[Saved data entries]
══════

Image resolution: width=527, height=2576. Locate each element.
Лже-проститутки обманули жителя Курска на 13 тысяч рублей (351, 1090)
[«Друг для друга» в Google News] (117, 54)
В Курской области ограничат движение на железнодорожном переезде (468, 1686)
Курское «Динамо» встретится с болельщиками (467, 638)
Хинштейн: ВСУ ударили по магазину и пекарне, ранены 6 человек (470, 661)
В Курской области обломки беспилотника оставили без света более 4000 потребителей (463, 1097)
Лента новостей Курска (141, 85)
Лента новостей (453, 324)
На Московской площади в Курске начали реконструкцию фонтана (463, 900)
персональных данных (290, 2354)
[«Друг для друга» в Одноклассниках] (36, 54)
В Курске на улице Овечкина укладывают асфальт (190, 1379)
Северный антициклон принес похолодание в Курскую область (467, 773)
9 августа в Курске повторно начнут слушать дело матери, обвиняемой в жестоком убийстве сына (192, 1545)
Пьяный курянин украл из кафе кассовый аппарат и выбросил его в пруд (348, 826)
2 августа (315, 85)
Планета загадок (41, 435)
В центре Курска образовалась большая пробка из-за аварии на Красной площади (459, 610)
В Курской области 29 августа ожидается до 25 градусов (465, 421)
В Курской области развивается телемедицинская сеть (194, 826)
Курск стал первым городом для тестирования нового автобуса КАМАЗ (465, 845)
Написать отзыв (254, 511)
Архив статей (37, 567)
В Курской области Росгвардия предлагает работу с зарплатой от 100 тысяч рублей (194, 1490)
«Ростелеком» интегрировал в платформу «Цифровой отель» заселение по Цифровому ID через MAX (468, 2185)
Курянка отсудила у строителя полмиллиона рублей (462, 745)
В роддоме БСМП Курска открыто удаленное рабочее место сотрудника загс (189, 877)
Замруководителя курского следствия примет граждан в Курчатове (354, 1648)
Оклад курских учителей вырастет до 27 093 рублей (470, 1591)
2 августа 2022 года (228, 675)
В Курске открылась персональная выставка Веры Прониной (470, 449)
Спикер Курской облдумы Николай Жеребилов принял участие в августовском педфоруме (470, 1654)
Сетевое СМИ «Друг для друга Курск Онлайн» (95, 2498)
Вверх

══════

Write out exactly the lines that fall from the line with "В Курске на улице" to the line with "Курск стал первым" in the records above, keeping both ends.

В Курске на улице Овечкина укладывают асфальт (190, 1379)
Северный антициклон принес похолодание в Курскую область (467, 773)
9 августа в Курске повторно начнут слушать дело матери, обвиняемой в жестоком убийстве сына (192, 1545)
Пьяный курянин украл из кафе кассовый аппарат и выбросил его в пруд (348, 826)
2 августа (315, 85)
Планета загадок (41, 435)
В центре Курска образовалась большая пробка из-за аварии на Красной площади (459, 610)
В Курской области 29 августа ожидается до 25 градусов (465, 421)
В Курской области развивается телемедицинская сеть (194, 826)
Курск стал первым городом для тестирования нового автобуса КАМАЗ (465, 845)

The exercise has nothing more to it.